Yes, x64 supports this; you need to use CMPXCHG16B.
You can save a bit on memory by relying on the fact that the pointer will use less than 64 bits. First, define a compare&set function (this ASM works in GCC & ICC):
inline bool CAS_ (volatile uint64_t* mem, uint64_t old_val, uint64_t new_val)
{
unsigned long old_high = old_val >> 32, old_low = old_val;
unsigned long new_high = new_val >> 32, new_low = new_val;
char res = 0;
asm volatile("lock; cmpxchg8b (%6);"
"setz %7; "
: "=a" (old_low), // 0
"=d" (old_high) // 1
: "0" (old_low), // 2
"1" (old_high), // 3
"b" (new_low), // 4
"c" (new_high), // 5
"r" (mem), // 6
"m" (res) // 7
: "cc", "memory");
return res;
}
You'll then need to build a tagged-pointer type. I'm assuming a 40-bit pointer with a cacheline-width of 128-bytes (like Nehalem). Aligning to the cache-line will give enormous speed improvements by reducing false-sharing, contention, etc.; this has the obvious trade-off of using a lot more memory, in some situations.

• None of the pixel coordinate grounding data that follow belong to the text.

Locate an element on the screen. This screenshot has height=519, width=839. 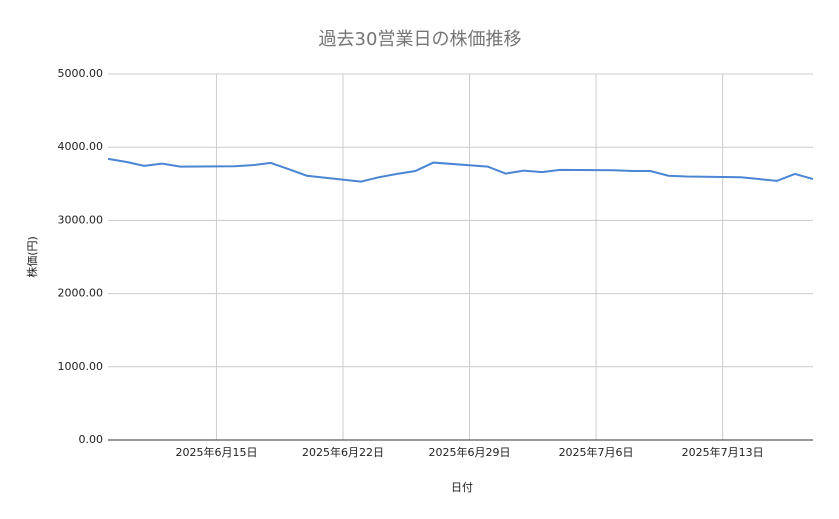
y-axis-label: 株価(円) is located at coordinates (32, 257).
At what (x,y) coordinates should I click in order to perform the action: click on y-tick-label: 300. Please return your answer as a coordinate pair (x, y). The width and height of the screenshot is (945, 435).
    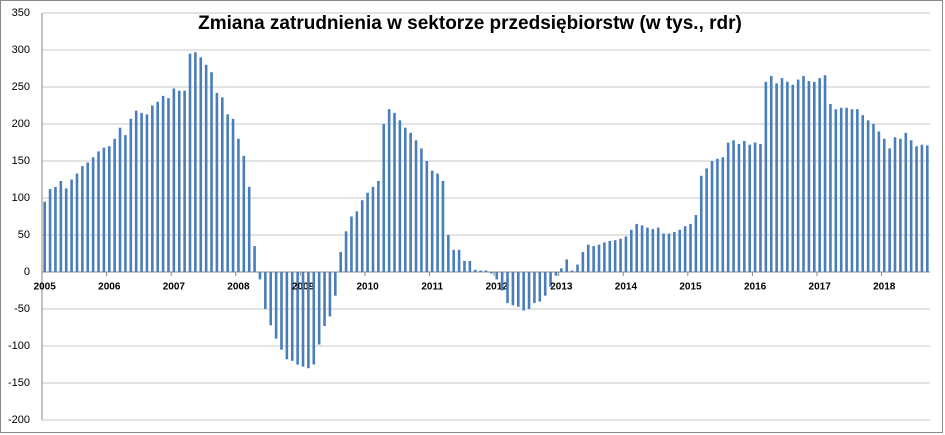
    Looking at the image, I should click on (21, 50).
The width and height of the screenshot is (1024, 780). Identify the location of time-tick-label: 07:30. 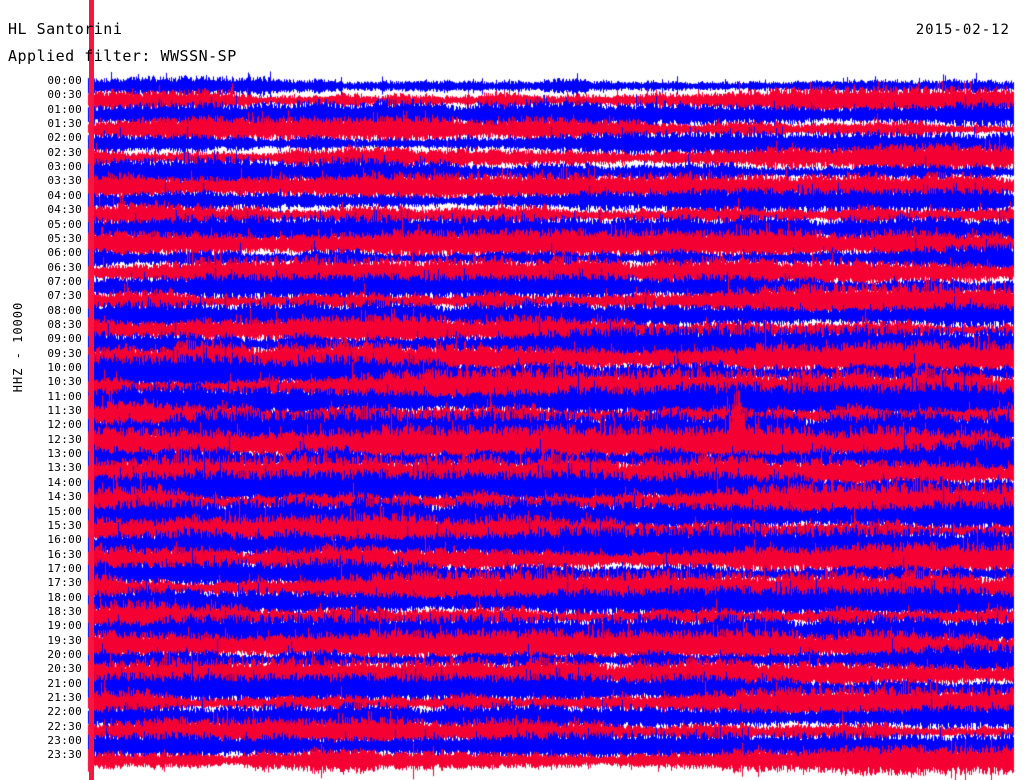
(64, 296).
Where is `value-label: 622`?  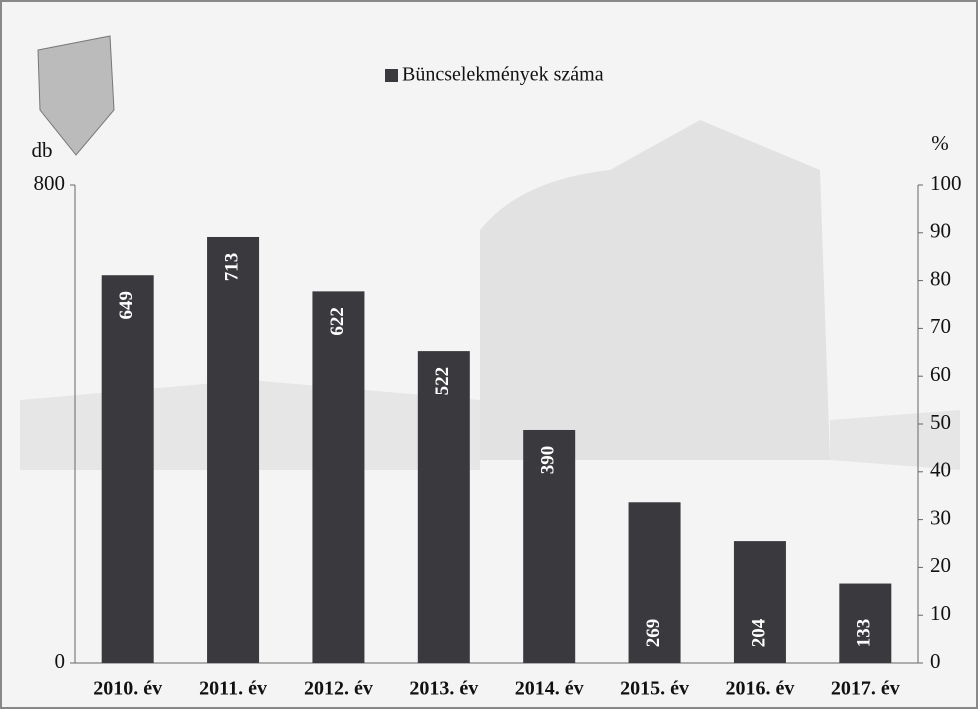
value-label: 622 is located at coordinates (338, 322).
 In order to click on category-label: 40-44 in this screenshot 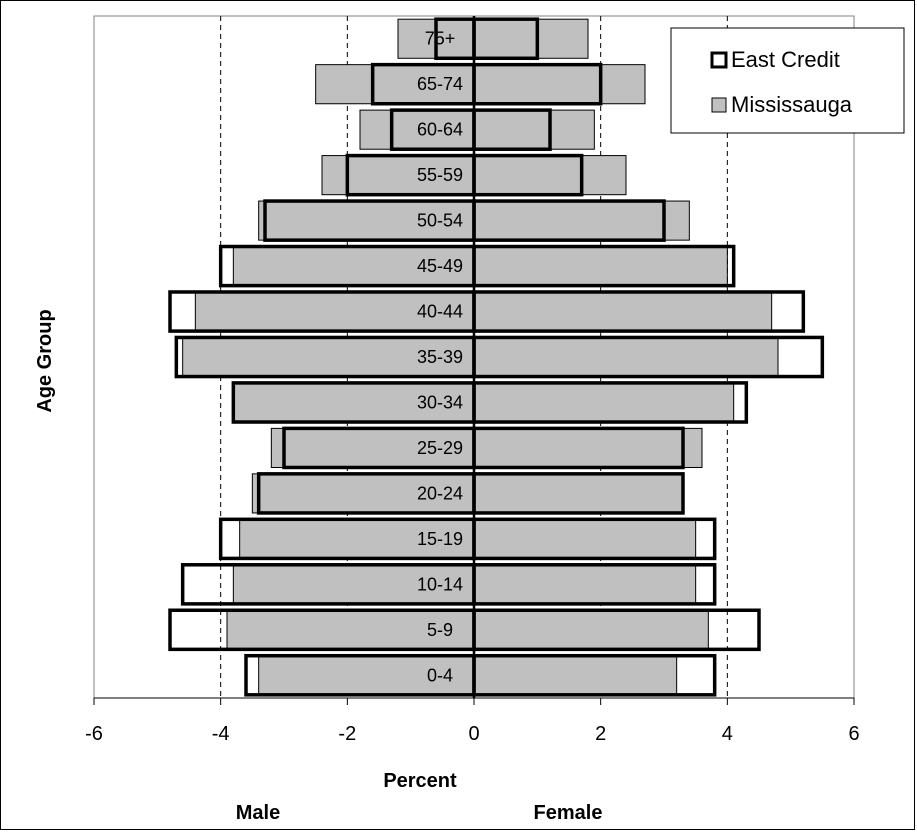, I will do `click(440, 312)`.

template <typename pointer_type, typename tag_type, int PtrAlign=7, int PtrWidth=40>
struct tagged_pointer
{
static const unsigned int PtrMask = (1 << (PtrWidth - PtrAlign)) - 1;
static const unsigned int TagMask = ~ PtrMask;
typedef unsigned long raw_value_type;
raw_value_type raw_m_;
tagged_pointer () : raw_m_(0) {}
tagged_pointer (pointer_type ptr) { this->pack(ptr, 0); }
tagged_pointer (pointer_type ptr, tag_type tag) { this->pack(ptr, tag); }
void pack (pointer_type ptr, tag_type tag)
{
this->raw_m_ = 0;
this->raw_m_ |= ((ptr >> PtrAlign) & PtrMask);
this->raw_m_ |= ((tag << (PtrWidth - PtrAlign)) & TagMask);
}
pointer_type ptr () const
{
raw_value_type p = (this->raw_m_ & PtrMask) << PtrAlign;
return *reinterpret_cast<pointer_type*>(&p);
}
tag_type tag () const
{
raw_value_type t = (this->raw_m_ & TagMask) >> (PtrWidth - PtrAlign_;
return *reinterpret_cast<tag_type*>(&t);
}
};
I haven't had a chance to debug this code, so you'll need to do that, but this is the general idea.

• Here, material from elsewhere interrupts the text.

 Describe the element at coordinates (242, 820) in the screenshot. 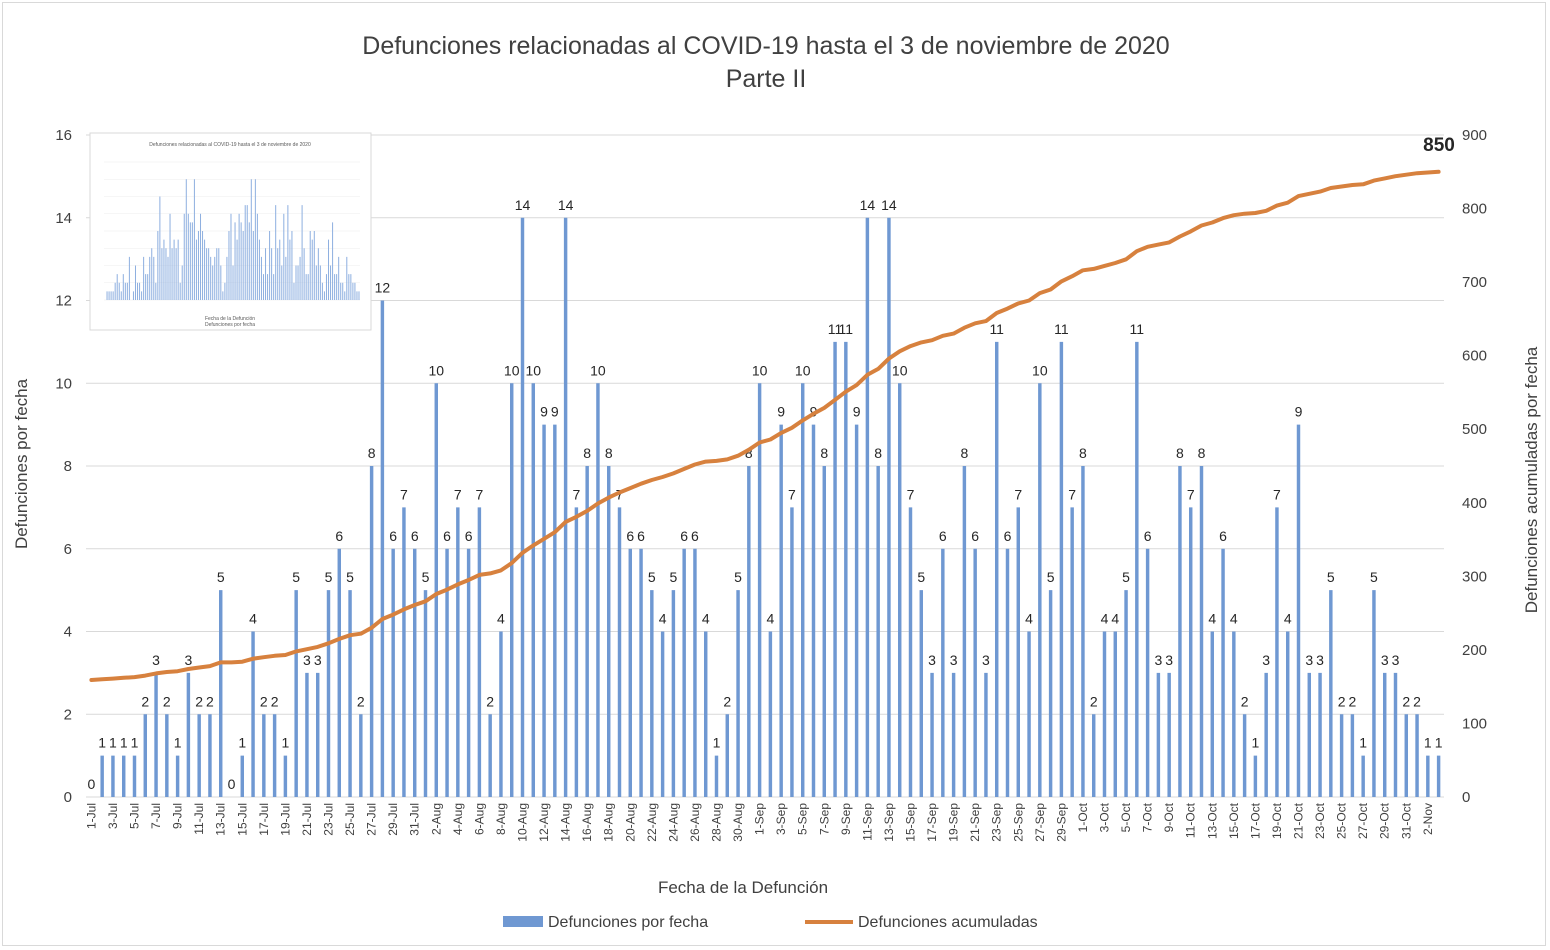

I see `x-tick-label: 15-Jul` at that location.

Note, on x86_64 architecture and gcc you can enable 128 bit CAS. It can be enabled with -mcx16 gcc option.
int main()
{
__int128_t x = 0;
__sync_bool_compare_and_swap(&x,0,10);
return 0;
}
Compile with:
gcc -mcx16 file.c
The cmpxchg16b operation provides the expected operation but beware that some older x86-64 processors don't have this instruction.
You then just need to build an entity with the counter and and the pointer and the asm-inline code. I've written a blog post on the subject here:Implementing Generic Double Word Compare And Swap
Nevertheless, you don't need this operation if you just want to prevent early-free and ABA issues. The hazard pointer is more simpler and doesn't require specific asm code (as long as you use C++11 atomic values.) I've got a repo on bitbucket with experimental implementations of various lock-free algorithms: Lock Free Experiment (beware all these implementations are toys for experimentation, not reliable and tested code for production.)